# What to do
In the records below, the lines between the one holding "You are a computer-use agent. Image resolution: width=495" and the one holding "Tap the Awhitedrese username", inclusive, are to be transcribed exactly; no pictures are to be included.

(Stored items)
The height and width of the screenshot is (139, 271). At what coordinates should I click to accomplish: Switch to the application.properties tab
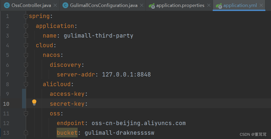[180, 5]
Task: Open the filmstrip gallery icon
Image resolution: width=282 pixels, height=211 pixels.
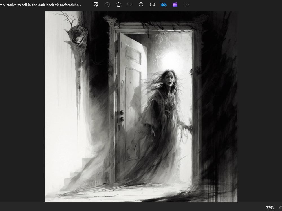Action: tap(175, 5)
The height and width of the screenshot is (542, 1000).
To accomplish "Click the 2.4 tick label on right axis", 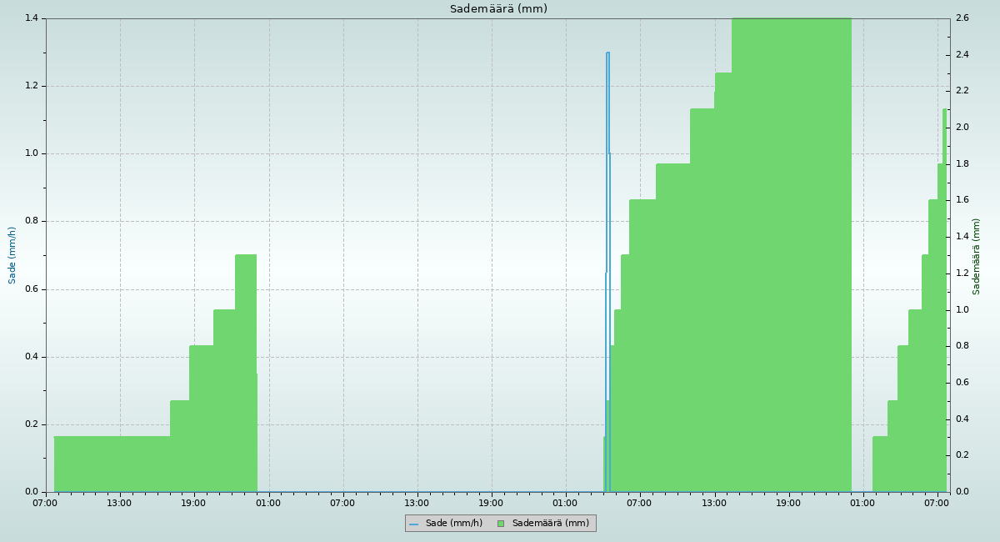I will coord(962,55).
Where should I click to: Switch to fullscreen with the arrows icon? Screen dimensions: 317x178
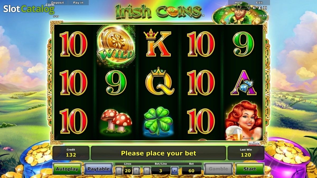click(x=265, y=8)
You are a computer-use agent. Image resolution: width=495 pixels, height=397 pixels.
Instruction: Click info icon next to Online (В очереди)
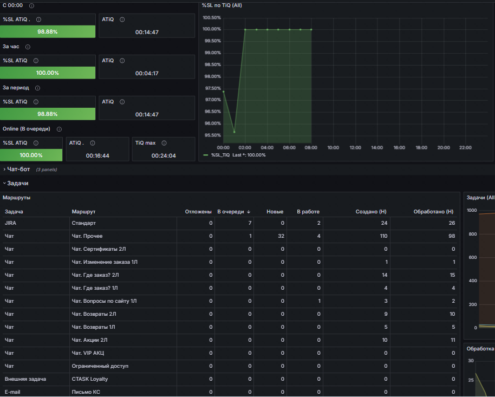click(x=59, y=129)
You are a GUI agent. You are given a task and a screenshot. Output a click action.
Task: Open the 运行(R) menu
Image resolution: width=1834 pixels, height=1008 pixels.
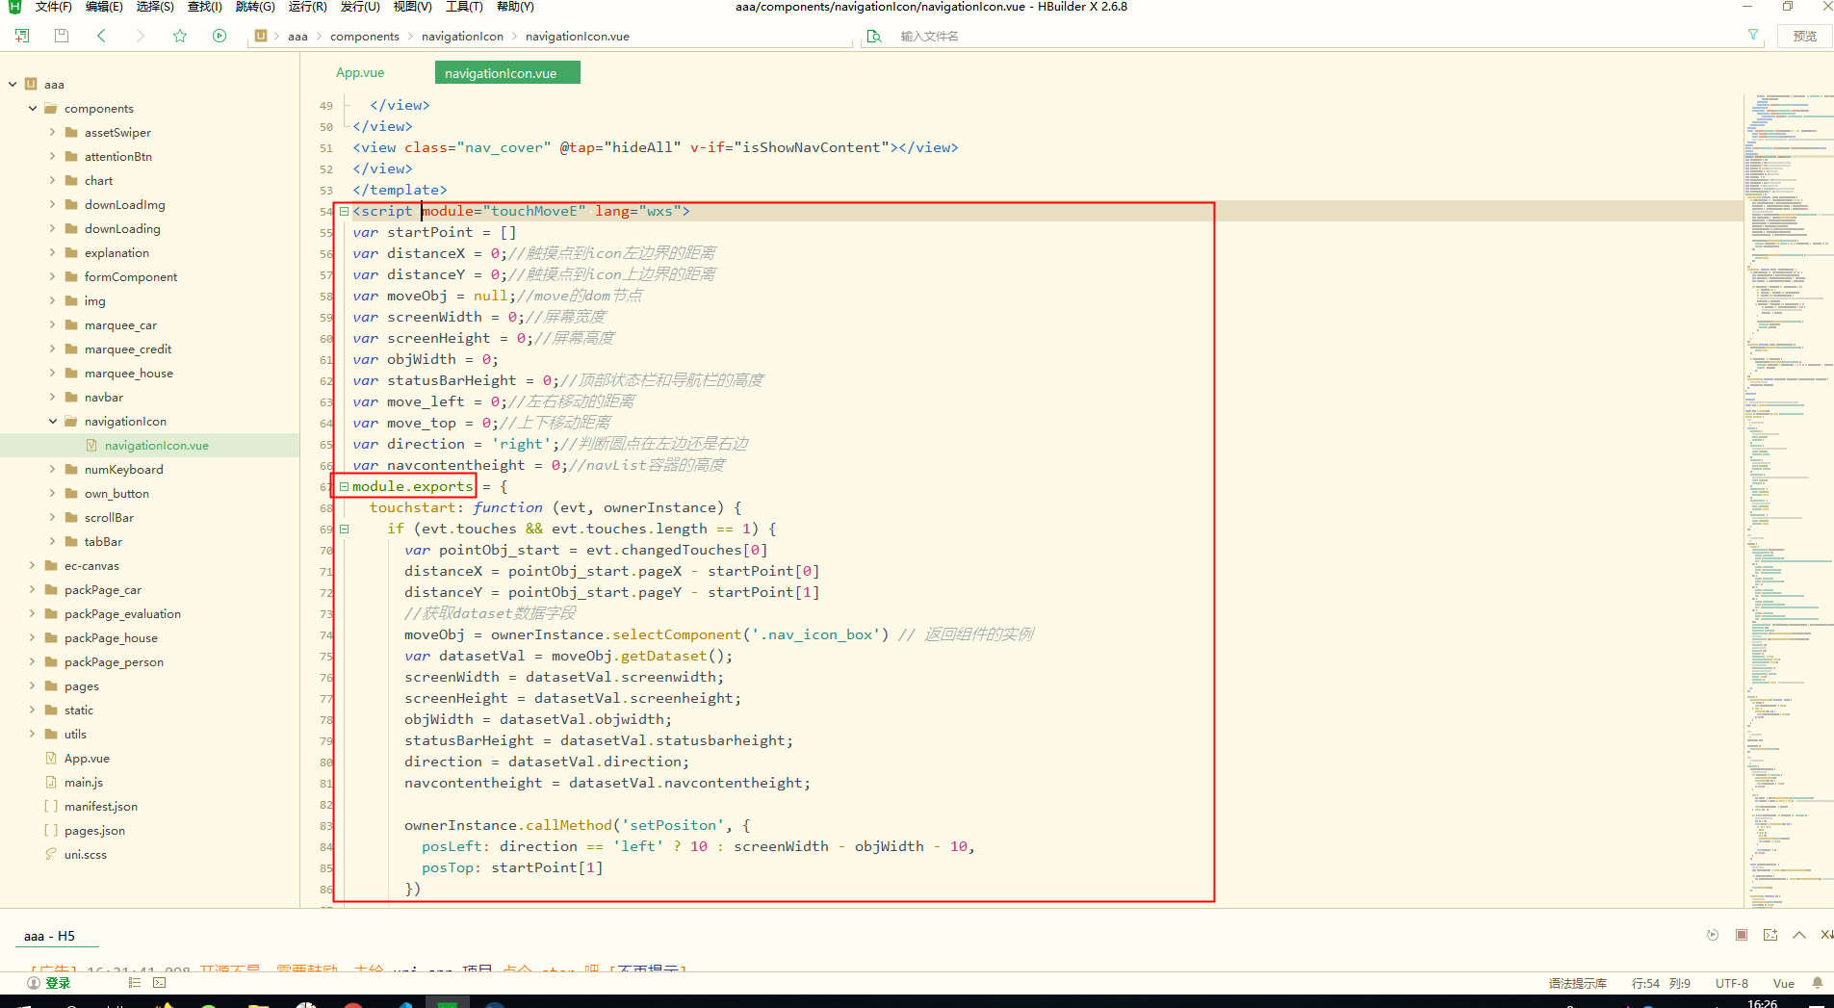point(307,7)
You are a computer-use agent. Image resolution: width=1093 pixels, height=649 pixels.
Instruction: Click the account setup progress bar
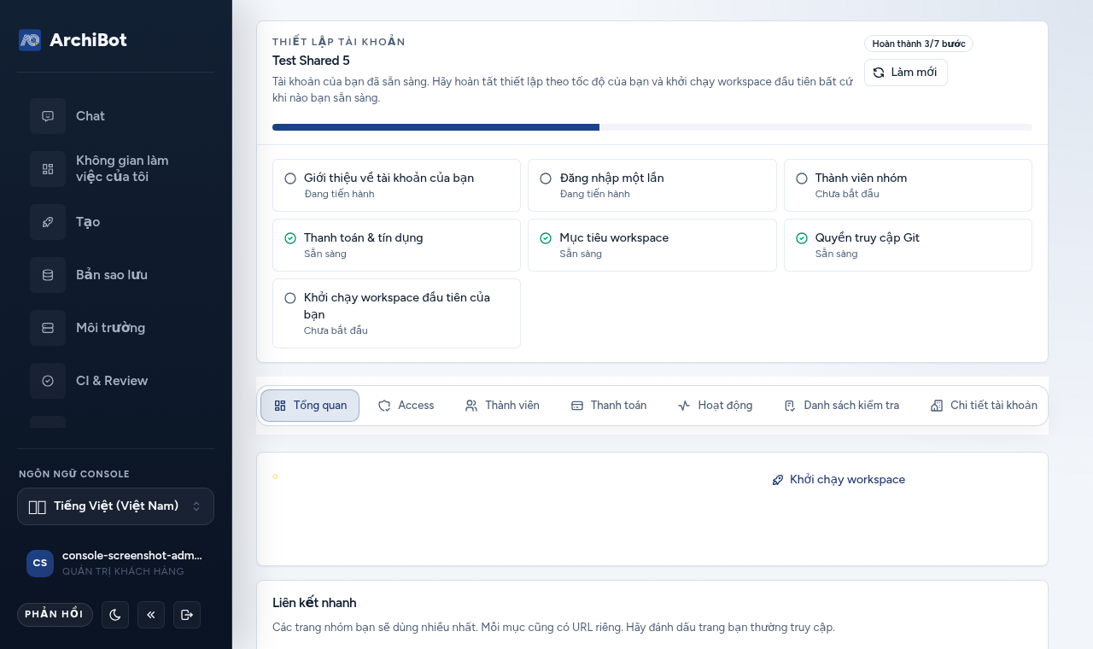[652, 127]
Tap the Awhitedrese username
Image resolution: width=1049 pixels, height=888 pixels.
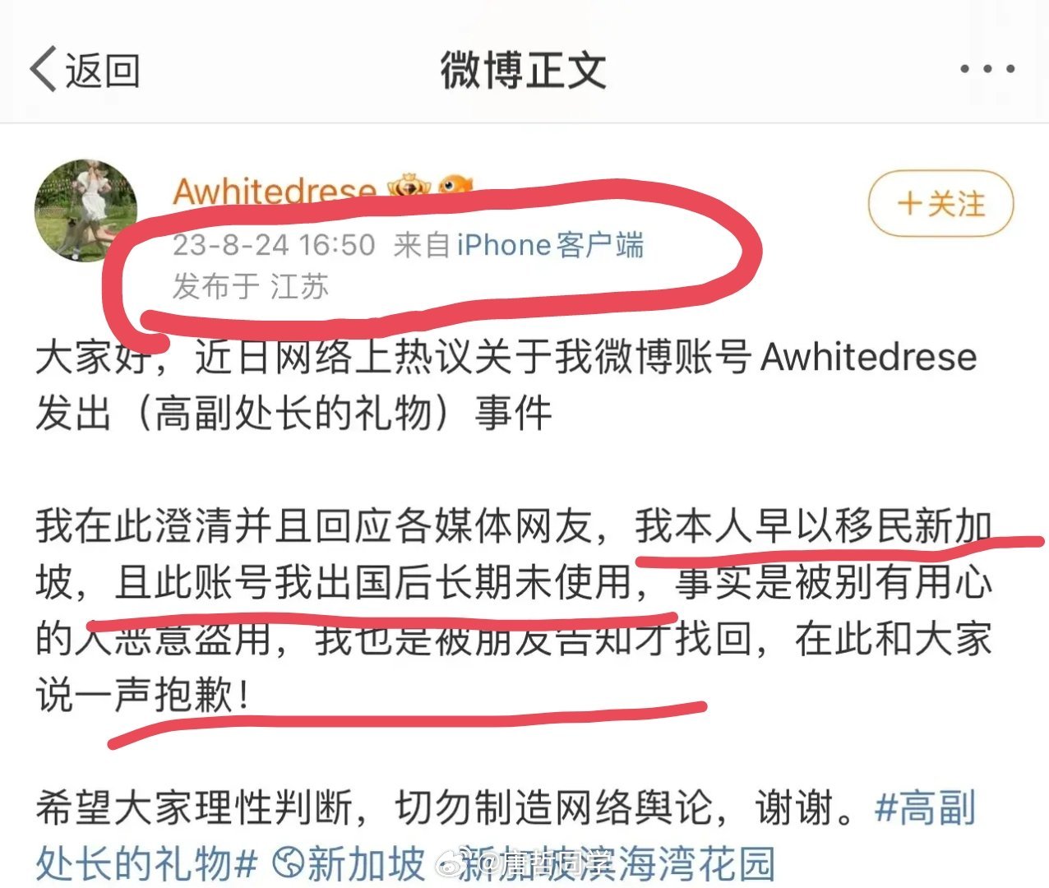point(275,192)
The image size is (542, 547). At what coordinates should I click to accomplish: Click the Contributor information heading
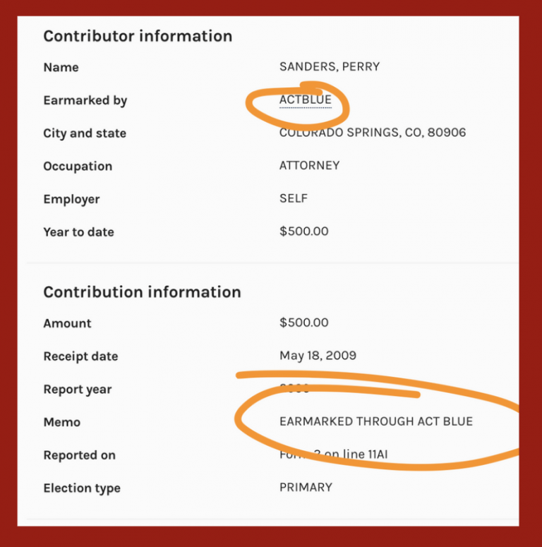(x=138, y=36)
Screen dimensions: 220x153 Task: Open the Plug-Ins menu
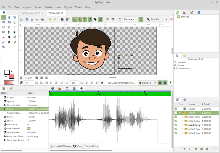coord(68,7)
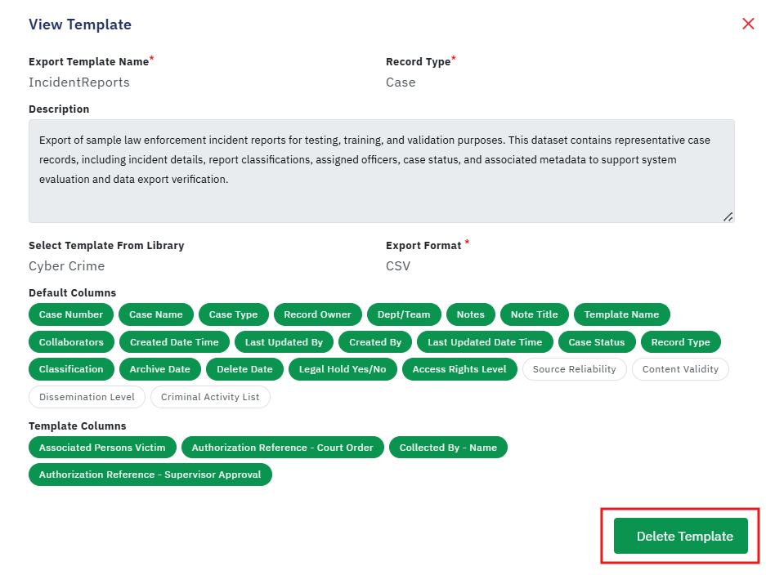Close the View Template dialog
Viewport: 766px width, 575px height.
pyautogui.click(x=748, y=24)
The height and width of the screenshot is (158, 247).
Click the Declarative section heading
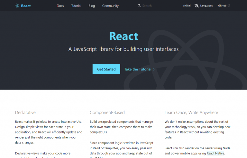25,112
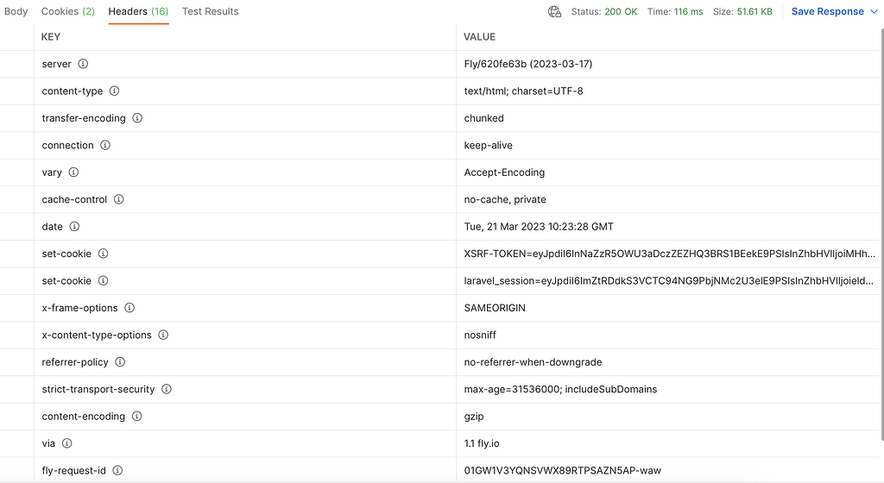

# Task response
You are a computer-use agent. Image resolution: width=495 pixels, height=397 pixels.
Instruction: Click info icon next to Online (В очереди)
click(x=59, y=129)
You are a GUI agent. You are given a task and a screenshot. Output a click action.
Task: Open the 运行(R) menu
Image resolution: width=1834 pixels, height=1008 pixels.
point(307,7)
You are a computer-use agent. Image resolution: width=1093 pixels, height=649 pixels.
Instruction: Click the account setup progress bar
[652, 127]
Tap the Awhitedrese username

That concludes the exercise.